## Exercise:
Pictures aside, return every line below exactly as written.

## Provided material:
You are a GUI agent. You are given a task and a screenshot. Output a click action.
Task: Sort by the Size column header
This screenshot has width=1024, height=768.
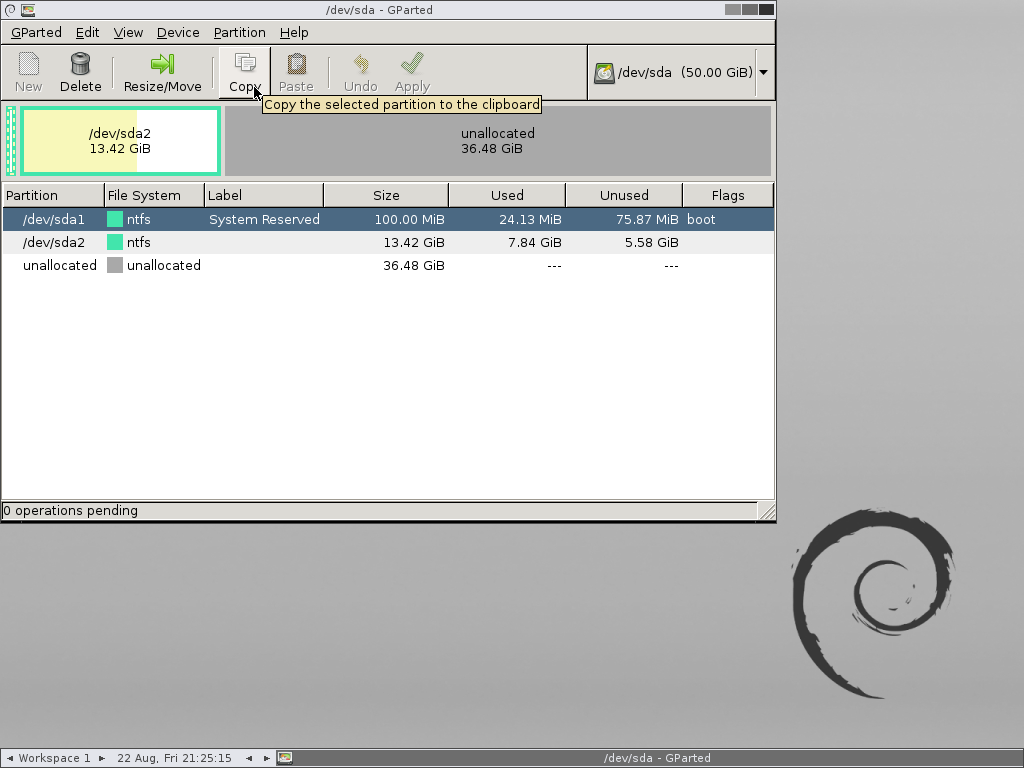click(x=386, y=195)
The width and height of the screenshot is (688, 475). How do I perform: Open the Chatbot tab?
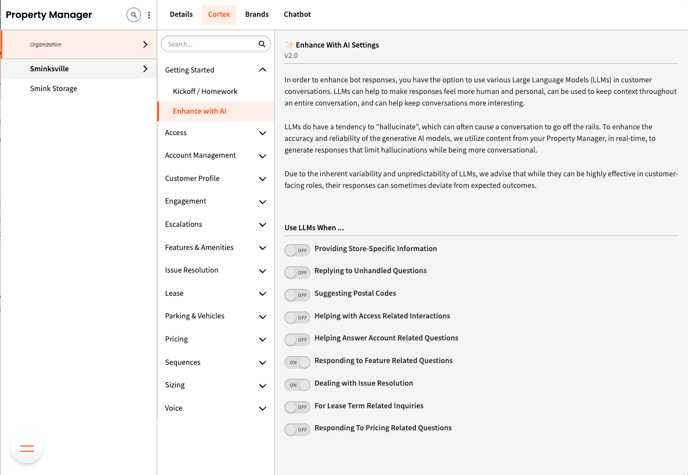click(x=297, y=15)
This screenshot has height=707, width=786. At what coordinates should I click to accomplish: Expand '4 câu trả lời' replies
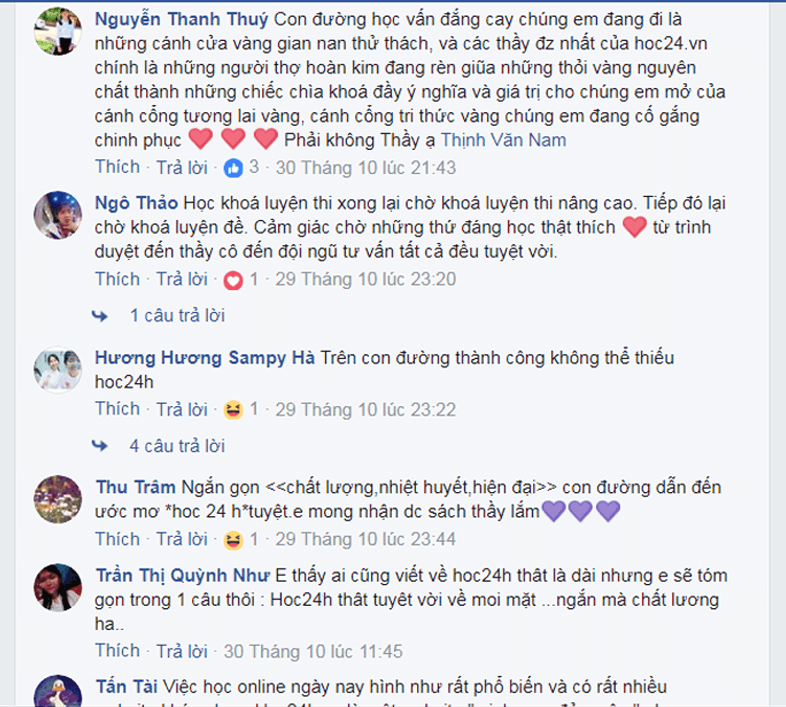177,446
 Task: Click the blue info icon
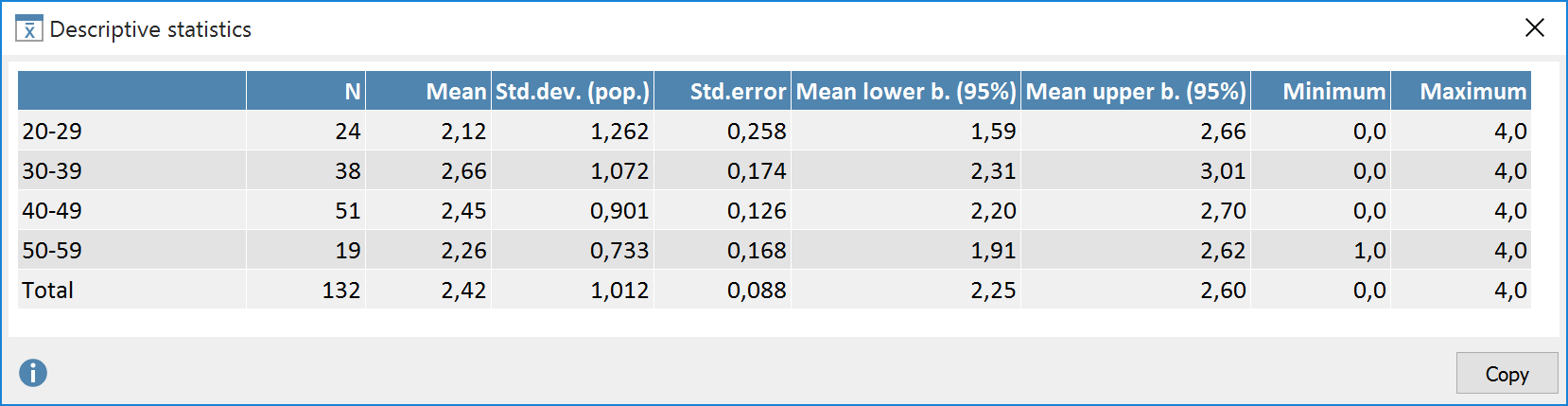(33, 373)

## Written reply:
You are a GUI agent. You are given a task and a screenshot. Output a click action.
Task: Sort by the Size column header
This screenshot has width=1024, height=768.
click(x=386, y=195)
The width and height of the screenshot is (688, 475). How do I perform: Open the Chatbot tab?
click(x=297, y=15)
This screenshot has height=707, width=786. At what coordinates should I click to accomplish: Expand '4 câu trả lời' replies
177,446
 Task: Click the blue info icon
(33, 373)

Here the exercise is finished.